Tim has been running Little City Cycles in Vergennes since 2009. Two years ago, he started Green Mountain Foster Bikes with Tanya Bashaw to help save bikes and give the recycled bikes to kids in need.
After getting a technical degree in auto diesel in Florida, Tim decided to stay working with bikes. After having a bicycle shop in Tampa, he moved back to Vermont in the 80s.
While in Burlington he worked at several shops as a mechanic, service manager, bike buyer and parts buyer.
Tim also had a shop in Shelburne, as well as helped with the Chicago Bike Company.
He helped get Bike Recycle Vermont going with Ron Manganiello, and worked with Robert Coles on an all-terrain wheel chair for a non-profit in India.

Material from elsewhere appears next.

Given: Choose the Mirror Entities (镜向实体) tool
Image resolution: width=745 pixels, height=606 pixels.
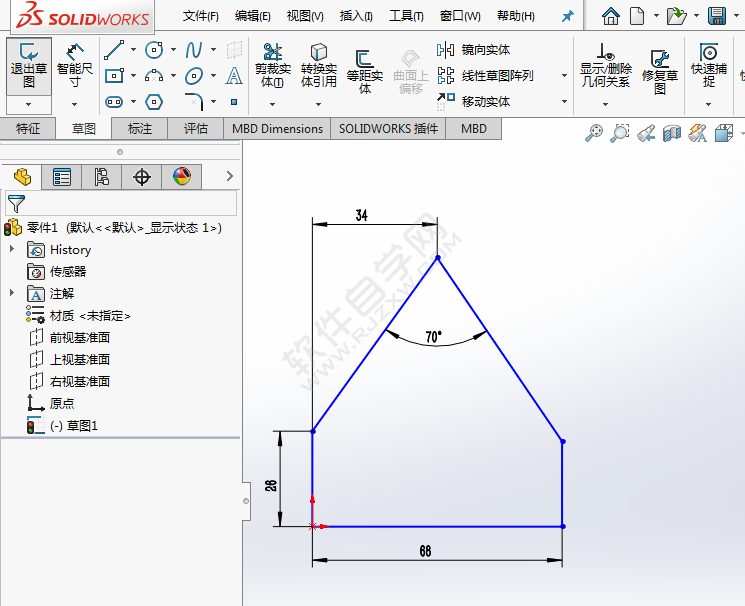Looking at the screenshot, I should point(475,50).
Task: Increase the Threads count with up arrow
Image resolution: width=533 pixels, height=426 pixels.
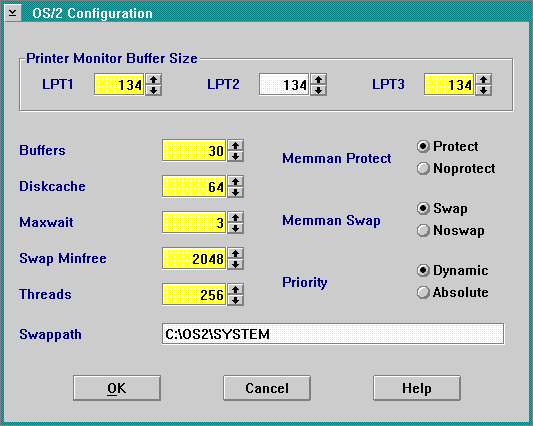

When I was 12 years old, I started fixing and racing bicycles. This led to a passionate career over the next 45 years in every area of the bike industry. I am a rider myself and use my bike for most of my transportation. All of this has helped me realize how magical the bicycle is in the way that it can transform lives and communities. I can’t solve the problems I see in the world, but I can help one bike at a time. When people feel better, they tend to be nicer and make better decisions for themselves and the people around them. People always feel better when they ride a bike.
How many bicycles have you given away through your various community projects?
I have always given away bicycles here and there over the years. This included fixing kids’ bikes up for Christmas for Toys for Tots every year. Total bikes was 32. The first real venture was Bike Recycle Vermont. I believe to date they have put close to 3000 bikes out there helping people get around. Green Mountain Foster Bikes has given away 35 bikes with helmets and will hit 100 by next year.
What impact has this had on your Vermont community? What have you learned?
While it’s hard to say exactly, I do know that the more bikes that there are the more issues around bikes and cars and general traffic patterns arise and those issues get resolved, making it better for everyone. I have had a lot of smiles and a lot of happy people because they can get around on a bike they might not otherwise have.
If people are happy because they have a bike, will it impact their community? I believe so, but I don’t know how to measure it. The biggest thing I have learned is how generous the community is in support. So much help from so many people, all you have to do is ask.
What advice do you have for others looking to impact their community?
Be clear on what to want to do. The more you map this out the easier it will be to make it happen. Asking yourself why you want to do something often helps. Remember that if there is a problem, there isn’t something to fix, there is something to learn.